(Beginning of Task material)
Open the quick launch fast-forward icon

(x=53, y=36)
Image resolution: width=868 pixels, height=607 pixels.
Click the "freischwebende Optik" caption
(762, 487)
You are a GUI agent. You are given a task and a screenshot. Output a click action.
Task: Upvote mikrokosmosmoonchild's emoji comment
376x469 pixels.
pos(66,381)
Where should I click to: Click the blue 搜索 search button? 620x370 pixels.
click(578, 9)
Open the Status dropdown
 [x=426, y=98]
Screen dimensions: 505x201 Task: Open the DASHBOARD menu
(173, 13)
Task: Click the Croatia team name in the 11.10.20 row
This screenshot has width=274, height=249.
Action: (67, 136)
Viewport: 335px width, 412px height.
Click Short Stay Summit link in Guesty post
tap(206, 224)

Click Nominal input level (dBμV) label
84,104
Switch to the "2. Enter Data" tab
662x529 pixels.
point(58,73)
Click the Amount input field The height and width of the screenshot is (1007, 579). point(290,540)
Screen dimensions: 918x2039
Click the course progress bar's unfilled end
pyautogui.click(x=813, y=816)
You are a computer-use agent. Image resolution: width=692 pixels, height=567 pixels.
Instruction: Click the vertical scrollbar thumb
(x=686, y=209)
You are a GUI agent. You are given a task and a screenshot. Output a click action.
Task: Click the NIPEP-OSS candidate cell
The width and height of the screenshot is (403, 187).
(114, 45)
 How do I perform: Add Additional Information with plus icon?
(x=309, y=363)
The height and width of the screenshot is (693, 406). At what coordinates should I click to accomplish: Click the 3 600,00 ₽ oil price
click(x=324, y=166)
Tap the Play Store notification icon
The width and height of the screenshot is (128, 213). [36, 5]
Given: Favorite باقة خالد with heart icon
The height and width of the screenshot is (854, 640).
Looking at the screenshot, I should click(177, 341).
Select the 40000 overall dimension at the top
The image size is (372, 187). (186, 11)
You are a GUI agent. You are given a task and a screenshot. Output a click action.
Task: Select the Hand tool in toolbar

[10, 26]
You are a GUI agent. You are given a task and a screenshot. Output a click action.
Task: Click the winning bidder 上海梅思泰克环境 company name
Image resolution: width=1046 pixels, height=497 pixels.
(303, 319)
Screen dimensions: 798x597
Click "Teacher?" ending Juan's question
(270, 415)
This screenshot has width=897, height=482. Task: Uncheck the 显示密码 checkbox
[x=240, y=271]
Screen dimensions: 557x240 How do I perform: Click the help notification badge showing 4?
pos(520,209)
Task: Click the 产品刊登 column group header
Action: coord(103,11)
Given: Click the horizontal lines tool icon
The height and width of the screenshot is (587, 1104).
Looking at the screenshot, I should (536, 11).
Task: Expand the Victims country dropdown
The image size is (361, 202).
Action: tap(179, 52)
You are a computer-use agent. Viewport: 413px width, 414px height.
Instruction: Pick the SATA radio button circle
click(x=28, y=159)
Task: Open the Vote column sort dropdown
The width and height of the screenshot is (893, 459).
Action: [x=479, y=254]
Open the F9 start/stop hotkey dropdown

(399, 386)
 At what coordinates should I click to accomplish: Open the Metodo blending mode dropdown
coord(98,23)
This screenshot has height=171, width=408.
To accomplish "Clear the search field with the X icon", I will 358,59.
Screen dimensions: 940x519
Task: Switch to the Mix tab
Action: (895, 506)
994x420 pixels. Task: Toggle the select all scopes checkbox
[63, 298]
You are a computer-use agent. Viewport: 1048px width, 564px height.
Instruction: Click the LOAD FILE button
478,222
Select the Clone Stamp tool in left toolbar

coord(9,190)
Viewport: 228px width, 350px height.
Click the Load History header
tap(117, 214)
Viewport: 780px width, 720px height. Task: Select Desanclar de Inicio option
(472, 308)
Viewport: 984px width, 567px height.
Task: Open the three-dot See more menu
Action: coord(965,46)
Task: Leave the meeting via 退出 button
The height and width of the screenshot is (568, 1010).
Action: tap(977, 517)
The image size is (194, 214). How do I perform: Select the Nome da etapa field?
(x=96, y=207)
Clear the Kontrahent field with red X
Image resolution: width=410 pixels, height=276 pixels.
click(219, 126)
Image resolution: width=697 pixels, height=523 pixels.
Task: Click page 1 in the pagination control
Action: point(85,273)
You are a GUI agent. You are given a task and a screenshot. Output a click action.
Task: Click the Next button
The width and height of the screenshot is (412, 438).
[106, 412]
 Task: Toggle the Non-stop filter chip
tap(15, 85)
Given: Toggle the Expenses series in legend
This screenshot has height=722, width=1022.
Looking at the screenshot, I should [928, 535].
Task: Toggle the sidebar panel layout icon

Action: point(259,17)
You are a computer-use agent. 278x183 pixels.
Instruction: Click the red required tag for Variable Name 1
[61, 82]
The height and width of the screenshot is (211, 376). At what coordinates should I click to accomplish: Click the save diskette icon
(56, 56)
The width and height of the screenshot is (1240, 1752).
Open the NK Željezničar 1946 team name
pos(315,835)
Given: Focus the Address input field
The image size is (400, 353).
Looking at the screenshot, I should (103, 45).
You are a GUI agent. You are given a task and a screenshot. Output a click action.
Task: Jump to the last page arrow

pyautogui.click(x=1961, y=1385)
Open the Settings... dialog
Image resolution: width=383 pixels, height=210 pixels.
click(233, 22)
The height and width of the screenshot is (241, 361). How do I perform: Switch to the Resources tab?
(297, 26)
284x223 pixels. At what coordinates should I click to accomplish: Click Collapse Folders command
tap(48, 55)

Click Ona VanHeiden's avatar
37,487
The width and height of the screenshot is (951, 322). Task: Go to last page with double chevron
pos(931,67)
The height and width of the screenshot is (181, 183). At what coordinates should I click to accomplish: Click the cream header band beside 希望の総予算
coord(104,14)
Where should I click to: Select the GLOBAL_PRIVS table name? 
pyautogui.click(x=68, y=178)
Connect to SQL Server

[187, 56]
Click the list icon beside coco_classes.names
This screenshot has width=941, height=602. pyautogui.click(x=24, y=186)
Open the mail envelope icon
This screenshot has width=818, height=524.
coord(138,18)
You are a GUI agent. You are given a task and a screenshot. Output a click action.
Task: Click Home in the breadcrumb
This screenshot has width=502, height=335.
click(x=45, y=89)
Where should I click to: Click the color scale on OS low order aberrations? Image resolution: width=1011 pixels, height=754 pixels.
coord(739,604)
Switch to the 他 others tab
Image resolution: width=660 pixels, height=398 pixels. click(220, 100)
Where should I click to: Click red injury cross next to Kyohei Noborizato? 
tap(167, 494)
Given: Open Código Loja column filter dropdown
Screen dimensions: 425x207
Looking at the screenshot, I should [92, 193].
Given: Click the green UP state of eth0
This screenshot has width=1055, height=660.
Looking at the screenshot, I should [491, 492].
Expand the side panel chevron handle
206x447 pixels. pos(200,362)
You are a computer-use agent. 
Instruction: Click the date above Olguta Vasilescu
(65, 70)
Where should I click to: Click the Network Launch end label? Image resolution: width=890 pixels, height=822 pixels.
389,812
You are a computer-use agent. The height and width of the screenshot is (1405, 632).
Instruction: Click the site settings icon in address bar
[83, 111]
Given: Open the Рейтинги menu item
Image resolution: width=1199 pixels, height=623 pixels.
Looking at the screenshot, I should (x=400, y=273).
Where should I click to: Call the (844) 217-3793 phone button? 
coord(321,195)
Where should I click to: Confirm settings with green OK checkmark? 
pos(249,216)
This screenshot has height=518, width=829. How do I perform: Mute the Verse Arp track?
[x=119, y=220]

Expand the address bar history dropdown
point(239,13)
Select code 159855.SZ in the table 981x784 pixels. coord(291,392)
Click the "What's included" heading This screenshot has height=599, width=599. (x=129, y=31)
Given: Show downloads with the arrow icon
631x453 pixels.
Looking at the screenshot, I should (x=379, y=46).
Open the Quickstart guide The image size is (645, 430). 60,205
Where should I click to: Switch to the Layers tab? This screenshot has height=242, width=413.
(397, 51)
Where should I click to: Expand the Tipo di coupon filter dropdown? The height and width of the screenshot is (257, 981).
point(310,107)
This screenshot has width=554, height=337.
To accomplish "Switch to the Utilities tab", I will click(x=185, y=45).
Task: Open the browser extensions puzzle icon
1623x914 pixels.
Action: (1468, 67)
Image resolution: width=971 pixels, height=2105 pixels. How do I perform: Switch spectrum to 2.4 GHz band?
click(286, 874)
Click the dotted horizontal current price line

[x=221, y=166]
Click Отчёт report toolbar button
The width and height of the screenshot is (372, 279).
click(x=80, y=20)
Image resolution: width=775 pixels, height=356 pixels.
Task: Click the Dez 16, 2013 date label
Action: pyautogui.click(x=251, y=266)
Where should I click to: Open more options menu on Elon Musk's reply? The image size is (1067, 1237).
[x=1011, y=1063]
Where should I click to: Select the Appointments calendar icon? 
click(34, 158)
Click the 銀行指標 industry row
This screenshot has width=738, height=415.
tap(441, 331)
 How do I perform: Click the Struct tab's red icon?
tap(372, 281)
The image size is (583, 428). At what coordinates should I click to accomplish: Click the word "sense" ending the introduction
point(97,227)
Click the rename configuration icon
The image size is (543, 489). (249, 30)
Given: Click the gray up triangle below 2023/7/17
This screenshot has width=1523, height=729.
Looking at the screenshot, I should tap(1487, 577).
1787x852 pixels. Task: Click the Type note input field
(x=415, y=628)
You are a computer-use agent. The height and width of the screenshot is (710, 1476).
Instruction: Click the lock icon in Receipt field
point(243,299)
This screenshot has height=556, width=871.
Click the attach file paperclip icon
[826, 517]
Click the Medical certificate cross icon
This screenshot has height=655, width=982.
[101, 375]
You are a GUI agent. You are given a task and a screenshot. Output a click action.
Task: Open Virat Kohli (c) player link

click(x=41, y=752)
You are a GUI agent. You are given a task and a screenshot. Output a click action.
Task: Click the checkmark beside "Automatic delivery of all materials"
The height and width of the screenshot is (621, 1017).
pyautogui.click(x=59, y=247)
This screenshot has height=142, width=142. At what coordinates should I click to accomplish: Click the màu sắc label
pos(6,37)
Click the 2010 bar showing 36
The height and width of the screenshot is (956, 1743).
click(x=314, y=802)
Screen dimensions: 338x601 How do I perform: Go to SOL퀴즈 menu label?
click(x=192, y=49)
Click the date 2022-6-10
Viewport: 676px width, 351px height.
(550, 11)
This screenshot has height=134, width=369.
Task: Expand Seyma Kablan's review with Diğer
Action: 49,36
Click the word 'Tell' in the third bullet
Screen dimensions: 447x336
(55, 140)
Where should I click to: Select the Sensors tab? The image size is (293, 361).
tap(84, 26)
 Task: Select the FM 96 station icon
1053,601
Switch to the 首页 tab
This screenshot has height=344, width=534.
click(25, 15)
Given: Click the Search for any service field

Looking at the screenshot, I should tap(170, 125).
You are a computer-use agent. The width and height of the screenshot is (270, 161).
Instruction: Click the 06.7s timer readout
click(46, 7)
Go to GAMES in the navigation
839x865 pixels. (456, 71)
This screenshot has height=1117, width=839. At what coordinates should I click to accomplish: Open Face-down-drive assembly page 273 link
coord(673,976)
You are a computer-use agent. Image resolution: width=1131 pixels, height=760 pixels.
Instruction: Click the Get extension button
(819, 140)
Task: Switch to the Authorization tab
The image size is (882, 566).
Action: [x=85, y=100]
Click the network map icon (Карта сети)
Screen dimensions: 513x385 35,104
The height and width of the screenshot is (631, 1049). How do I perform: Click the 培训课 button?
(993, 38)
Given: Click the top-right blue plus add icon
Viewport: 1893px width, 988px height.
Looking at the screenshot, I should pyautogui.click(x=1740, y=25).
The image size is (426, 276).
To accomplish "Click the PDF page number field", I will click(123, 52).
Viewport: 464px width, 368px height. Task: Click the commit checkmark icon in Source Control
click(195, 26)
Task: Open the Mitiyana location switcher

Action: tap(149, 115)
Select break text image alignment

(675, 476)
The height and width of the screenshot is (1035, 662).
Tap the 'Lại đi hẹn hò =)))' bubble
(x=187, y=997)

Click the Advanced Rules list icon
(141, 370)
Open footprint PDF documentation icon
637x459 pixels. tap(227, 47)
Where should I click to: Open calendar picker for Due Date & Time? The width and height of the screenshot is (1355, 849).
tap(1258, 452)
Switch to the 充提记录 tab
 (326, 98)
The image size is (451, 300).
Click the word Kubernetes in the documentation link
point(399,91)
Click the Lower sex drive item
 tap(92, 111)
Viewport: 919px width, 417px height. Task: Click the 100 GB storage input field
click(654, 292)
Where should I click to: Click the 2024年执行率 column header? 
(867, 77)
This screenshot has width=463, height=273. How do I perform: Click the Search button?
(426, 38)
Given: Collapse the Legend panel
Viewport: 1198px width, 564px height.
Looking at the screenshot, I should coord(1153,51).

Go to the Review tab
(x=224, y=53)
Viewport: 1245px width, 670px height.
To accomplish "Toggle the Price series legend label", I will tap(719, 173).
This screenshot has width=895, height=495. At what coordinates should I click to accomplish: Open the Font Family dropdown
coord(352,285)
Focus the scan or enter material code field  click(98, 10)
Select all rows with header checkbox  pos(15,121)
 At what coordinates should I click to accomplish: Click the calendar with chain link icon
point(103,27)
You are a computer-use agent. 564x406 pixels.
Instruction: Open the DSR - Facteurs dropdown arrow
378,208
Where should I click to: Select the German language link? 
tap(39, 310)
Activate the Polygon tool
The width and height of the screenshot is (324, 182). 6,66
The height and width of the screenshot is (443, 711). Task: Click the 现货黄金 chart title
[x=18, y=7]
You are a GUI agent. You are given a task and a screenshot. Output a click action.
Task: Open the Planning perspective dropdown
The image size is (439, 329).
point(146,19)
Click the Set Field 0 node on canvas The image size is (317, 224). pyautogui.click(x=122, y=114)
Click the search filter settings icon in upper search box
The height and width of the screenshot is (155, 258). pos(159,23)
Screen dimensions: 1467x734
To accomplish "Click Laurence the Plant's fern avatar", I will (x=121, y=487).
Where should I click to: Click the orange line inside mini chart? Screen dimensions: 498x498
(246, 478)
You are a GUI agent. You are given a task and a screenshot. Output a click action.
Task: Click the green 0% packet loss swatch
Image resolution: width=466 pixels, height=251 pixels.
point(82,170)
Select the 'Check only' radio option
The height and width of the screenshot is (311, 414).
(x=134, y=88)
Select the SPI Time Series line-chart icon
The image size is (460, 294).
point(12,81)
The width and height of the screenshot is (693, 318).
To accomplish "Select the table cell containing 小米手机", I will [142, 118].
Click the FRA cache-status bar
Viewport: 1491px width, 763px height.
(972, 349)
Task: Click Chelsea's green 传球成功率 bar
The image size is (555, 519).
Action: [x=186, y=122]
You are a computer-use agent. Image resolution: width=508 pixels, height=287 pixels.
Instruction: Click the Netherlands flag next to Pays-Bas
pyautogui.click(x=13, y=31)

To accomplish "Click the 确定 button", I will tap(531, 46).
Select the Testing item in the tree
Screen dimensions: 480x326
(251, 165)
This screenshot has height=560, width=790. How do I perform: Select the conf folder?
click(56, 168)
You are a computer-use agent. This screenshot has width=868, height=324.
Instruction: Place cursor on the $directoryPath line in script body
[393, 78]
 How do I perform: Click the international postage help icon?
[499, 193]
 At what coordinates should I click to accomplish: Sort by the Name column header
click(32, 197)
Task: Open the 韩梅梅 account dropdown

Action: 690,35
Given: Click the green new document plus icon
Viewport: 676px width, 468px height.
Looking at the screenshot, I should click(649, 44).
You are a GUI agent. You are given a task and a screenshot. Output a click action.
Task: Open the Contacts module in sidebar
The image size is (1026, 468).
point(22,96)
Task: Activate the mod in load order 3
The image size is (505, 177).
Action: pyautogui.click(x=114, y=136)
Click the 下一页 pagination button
(End of Task material)
Exercise prompt ->
Check the listing above for "Focus". Show every line where it turns up.

Exercise solution ->
Given: Focus the Address input field
Focus the scan or enter material code field  click(98, 10)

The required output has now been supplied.